Doch vollkommen unerwartet und absolut untypisch für das zum Teil gnadenlos agierende Unternehmen trat juwi Ende Mai 2014 still und leise von den Gestattungsverträgen zurück. Was hat das Unternehmen zu diesem klammheimlichen Rücktritt bewogen? Ist die Finanzausstattung des Unternehmens so dünn geworden, dass sich juwi auf kleinere und sicherere Projekte konzentrieren muss?

 

In der Juni Ausgabe des deutschen Wirtschaftsmagazins Bilanz auf Seite 14 heißt es: »Windige Geschäfte, Die fälschlicherweise gefeierte juwi AG braucht dringend Geld. Die Geschäftsmethoden der Gründer sind Gegenstand von Untersuchungen, Anleger fürchten um ihr Geld.
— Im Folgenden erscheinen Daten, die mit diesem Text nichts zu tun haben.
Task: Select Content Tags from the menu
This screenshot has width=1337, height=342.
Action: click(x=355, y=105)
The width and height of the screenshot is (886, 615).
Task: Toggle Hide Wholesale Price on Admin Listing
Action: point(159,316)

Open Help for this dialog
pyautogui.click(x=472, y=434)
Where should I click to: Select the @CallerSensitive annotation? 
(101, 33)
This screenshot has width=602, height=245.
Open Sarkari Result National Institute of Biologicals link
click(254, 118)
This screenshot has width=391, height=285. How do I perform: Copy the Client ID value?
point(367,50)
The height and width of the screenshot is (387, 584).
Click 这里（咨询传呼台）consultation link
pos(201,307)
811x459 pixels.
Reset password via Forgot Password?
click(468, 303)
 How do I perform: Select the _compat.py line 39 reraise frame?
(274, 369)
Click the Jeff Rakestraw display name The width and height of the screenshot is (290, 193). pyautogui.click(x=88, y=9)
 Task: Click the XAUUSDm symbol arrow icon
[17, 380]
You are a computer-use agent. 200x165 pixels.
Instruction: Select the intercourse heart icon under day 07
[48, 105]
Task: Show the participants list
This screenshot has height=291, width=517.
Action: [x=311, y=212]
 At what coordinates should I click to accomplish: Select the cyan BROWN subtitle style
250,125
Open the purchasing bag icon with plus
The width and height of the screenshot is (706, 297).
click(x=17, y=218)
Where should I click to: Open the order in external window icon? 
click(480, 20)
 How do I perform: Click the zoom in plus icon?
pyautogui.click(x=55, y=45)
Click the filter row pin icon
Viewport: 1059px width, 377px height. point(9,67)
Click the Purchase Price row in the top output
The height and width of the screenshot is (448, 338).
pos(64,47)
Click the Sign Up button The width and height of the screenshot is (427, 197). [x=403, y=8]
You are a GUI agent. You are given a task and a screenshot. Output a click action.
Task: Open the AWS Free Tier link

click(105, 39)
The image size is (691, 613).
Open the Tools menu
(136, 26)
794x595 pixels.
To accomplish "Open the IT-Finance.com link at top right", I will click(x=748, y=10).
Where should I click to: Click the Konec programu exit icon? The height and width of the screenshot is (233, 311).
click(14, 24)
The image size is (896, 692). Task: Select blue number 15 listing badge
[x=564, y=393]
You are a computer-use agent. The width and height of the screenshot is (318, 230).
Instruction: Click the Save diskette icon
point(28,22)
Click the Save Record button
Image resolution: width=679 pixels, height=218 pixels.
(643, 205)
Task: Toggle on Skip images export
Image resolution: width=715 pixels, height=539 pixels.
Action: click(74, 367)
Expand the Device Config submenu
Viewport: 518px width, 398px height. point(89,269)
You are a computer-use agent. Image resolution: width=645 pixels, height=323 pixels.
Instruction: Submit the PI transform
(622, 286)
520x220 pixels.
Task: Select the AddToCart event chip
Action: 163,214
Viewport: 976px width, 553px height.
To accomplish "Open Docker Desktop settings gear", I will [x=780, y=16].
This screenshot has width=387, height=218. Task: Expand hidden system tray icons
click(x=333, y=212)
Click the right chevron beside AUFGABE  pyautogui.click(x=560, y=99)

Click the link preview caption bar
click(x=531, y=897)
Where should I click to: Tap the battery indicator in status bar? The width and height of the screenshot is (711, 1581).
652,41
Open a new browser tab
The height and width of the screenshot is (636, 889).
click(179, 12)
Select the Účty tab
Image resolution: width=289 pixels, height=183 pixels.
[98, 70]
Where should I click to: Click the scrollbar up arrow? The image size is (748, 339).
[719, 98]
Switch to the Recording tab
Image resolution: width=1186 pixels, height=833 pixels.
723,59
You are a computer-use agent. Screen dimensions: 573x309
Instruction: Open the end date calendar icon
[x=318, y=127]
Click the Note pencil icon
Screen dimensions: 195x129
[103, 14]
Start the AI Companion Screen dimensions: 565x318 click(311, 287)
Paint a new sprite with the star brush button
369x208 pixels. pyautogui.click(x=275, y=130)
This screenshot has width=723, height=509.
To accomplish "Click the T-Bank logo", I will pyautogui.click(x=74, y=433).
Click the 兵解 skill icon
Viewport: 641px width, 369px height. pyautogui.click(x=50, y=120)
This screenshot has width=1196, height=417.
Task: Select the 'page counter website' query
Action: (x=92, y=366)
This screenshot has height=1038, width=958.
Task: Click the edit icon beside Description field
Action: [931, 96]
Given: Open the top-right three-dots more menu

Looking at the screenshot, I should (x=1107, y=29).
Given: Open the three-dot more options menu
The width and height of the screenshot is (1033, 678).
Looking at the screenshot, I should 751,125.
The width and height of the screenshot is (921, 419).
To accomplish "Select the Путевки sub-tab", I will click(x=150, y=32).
Ein neuer Fall Prokon?«

 

Im August 2013 bezeichnete juwi den Konsortialkredit von 13 Banken in Höhe von 252 Millionen Euro als »Meilenstein« und »wichtiges Signal für die Energiewende«. Allein das Investitionsvolumen für den Windpark in der Verbandsgemeinde Bad Marienberg hätte diese Summe weit überschritten. Da verwundert es nicht, dass der letzte Geschäftsbericht aus dem Jahr 2011 vorliegt. 2012 und 2013 fehlen weiterhin! In der Schweiz befindet sich die juwi Swiss AG offenbar bereits in Auflösung.

 

Den geldgierigen Homo dominantius oecologicus werden alle diese Argumente nicht interessieren. Er wird sie wie immer als unsachlich und unqualifiziert abtun und zu guter Letzt mit der energiepolitischen Nazikeule »der Drohung mit der Atomkraft« niederknüppeln.

 

Aber mit den Erneuerbaren Energien ist offenkundig kein Geld zu verdienen, weil weder Wind noch Sonne in ausreichender Menge zur Verfügung stehen. Wir leben offenkundig in einer Diktatur der Dummen. Denn noch immer investieren Menschen ihr sauer erspartes Geld in Windkraft, weil die Politik das so empfiehlt.